The problem at the story is that it's only half true. Certainly, the economy is slowing, but inflationary pressures remain rather strong. Just take a look at gas prices if you own any doubt about that. The consumer still keeps on consuming, as the chart above suggests. There is a slight post-holiday dip consumption,but by March everything is back to normal. Certainly, the housing market is looking into the abyss, but the stock market is doing fine, so the overall effect on wealth is redistributive, rather than a growth reducing.
However, if you think about a little further, you will realise that it is consumer spending that is the problem, not inflation. There is a nasty story behind that retail sales chart. It is a story of declining personal savings. Low interest rates have discouraged savings, and encouraged consumption, which in turn has been fuelled by an accumulation of private-sector debt. The counterpart of this declining savings rate is found in the US current account. The federal government has also done its part to accumulate a large stock of debt. For several years, the government has run large fiscal deficits, financed by treasury bills, largely bought by foreigners.
Private and public sector balance sheets need to recover, which is just a fancy way of saying that people need to save more and the government should reduce spending. The only thing that will make people save more is a higher return on their savings. This is why the Fed needs to raise rates, and at a minimum, keep them at the current level for the foreseeable future.

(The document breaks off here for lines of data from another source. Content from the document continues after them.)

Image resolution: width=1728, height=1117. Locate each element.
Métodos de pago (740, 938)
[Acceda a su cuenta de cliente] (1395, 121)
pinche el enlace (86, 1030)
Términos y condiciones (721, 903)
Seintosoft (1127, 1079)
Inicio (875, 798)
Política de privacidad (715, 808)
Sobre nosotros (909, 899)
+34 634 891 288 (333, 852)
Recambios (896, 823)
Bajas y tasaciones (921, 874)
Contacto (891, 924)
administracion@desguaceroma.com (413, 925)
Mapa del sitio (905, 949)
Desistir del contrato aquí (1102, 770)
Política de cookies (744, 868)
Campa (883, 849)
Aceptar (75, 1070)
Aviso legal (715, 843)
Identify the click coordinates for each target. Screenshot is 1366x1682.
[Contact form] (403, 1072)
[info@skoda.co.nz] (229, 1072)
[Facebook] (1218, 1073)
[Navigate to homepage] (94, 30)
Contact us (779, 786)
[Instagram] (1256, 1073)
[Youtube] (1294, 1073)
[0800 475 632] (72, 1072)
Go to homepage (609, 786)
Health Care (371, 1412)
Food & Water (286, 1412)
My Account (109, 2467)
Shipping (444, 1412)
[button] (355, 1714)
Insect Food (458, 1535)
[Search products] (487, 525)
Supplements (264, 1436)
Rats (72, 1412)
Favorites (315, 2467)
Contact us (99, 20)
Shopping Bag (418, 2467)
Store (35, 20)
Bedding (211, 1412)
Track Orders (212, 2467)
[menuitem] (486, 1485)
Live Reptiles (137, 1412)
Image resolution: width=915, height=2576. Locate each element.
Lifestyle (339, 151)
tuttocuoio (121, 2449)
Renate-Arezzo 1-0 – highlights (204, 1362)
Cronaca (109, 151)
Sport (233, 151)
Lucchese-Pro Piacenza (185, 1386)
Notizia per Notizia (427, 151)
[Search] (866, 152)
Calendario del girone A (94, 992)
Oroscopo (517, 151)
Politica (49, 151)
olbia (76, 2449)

What would happen if the Fed decided to cut rates prematurely as some would suggest? Simply, the consumer would keep on doing what she has done the last five or six years. She would keep on borrowing, keep on spending, and keep on building up debt. The US current account will continue to be high. In the short term, foreign central banks will keep financing that deficit, until one day they will have had enough, and suddenly start selling dollars. At this point, the current account will adjust very rapidly indeed, and the US economy could sink into a calamitous recession.
Currently, the economy is slowing, but that is a good thing. It is better to have a gradual slowdown in growth, coupled with an orderly repair of private balance sheets, rather an a disorderly financial crisis. Let's hope that the Fed ignores these shortsighted calls for a cut in interest rates.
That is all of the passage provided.